3.4. Gelet op het voorgaande heeft de rechtbank terecht geen grond gezien voor het oordeel dat het college niet tot de wijziging van het adres van [appellant] heeft kunnen komen.
Het betoog slaagt niet.
Conclusie
4. Het hoger beroep is ongegrond. De aangevallen uitspraak dient te worden bevestigd.
5. Voor een proceskostenveroordeling bestaat geen aanleiding.
Beslissing
De Afdeling bestuursrechtspraak van de Raad van State:
bevestigt de aangevallen uitspraak.
Aldus vastgesteld door mr. C.J. Borman, lid van de enkelvoudige kamer, in tegenwoordigheid van mr. B. Ley-Nell, griffier.
Het lid van de enkelvoudige kamer is verhinderd de uitspraak te ondertekenen.

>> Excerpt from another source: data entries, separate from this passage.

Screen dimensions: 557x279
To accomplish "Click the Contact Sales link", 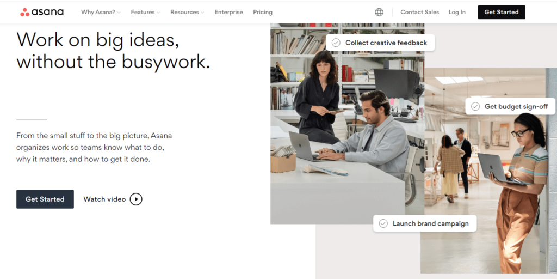I will pyautogui.click(x=419, y=12).
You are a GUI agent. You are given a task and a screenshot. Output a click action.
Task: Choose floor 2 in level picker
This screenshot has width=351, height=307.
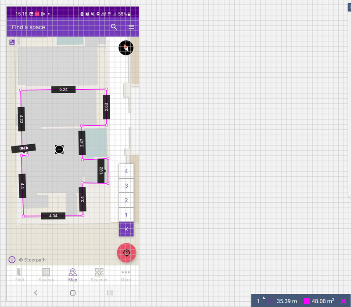point(126,201)
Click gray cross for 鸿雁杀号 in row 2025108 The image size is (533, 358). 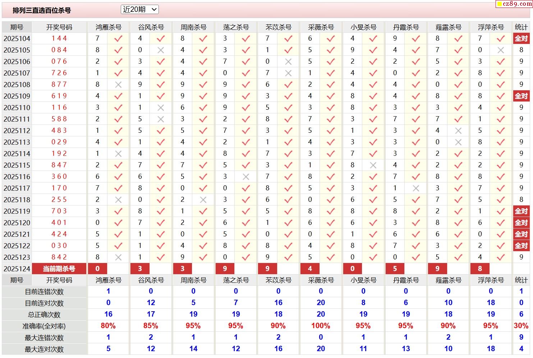point(118,85)
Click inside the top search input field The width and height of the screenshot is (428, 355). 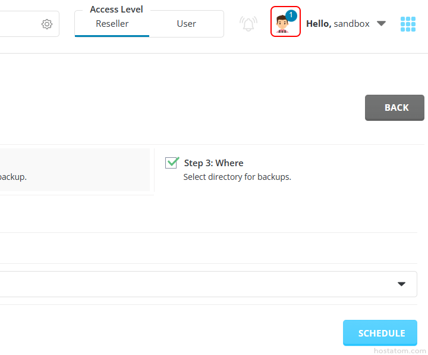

De griffier is verhinderd de uitspraak te ondertekenen.
Uitgesproken in het openbaar op 10 februari 2021
597.
BIJLAGE
Gemeentewet
Artikel 108
1. De bevoegdheid tot regeling en bestuur inzake de huishouding van de gemeente wordt aan het gemeentebestuur overgelaten.
Artikel 156
De raad kan aan het college en aan een door hem ingestelde bestuurscommissie bevoegdheden overdragen, tenzij de aard van de bevoegdheid zich daartegen verzet.
Wet basisregistraties adressen en gebouwen
Artikel 1
In deze wet en daarop berustende bepalingen verstaan onder:
a. adres: door het bevoegde gemeentelijke orgaan aan een verblijfsobject, een standplaats of een ligplaats toegekende benaming, bestaande uit een combinatie van de naam van een openbare ruimte, een nummeraanduiding en de naam van een woonplaats;
[…]
Artikel 6
1. De gemeenteraad deelt het grondgebied van de gemeente in een of meer woonplaatsen in, stelt de openbare ruimten vast en kent nummeraanduidingen toe aan de op het grondgebied van de gemeente gelegen verblijfsobjecten, standplaatsen en ligplaatsen.
4. Bij algemene maatregel van bestuur worden regels gegeven ten
aanzien van de indeling, de vaststelling en de toekenning, bedoeld in het eerste en tweede lid, en kunnen regels worden gegeven ten aanzien van de afbakening, bedoeld in het derde lid.
Verordening naamgeving en nummering (adressen) 2010
Artikel 2
1. Het college stelt de grens en de naam van de woonplaats(en) vast en kan desgewenst de woonplaats(en), al dan niet op basis van bouwblokken, in wijken en buurten verdelen en aanduiden met namen, zo nodig met letters en nummers.
2. Het college kent per woonplaats namen toe aan delen van de openbare ruimte en zonodig aan gemeentelijke gebouwen en bouwwerken.
3. Onder vaststellen, verdelen, aanduiden en toekennen, zoals bedoeld in het eerste lid en tweede lid, wordt tevens begrepen het wijzigen en intrekken daarvan.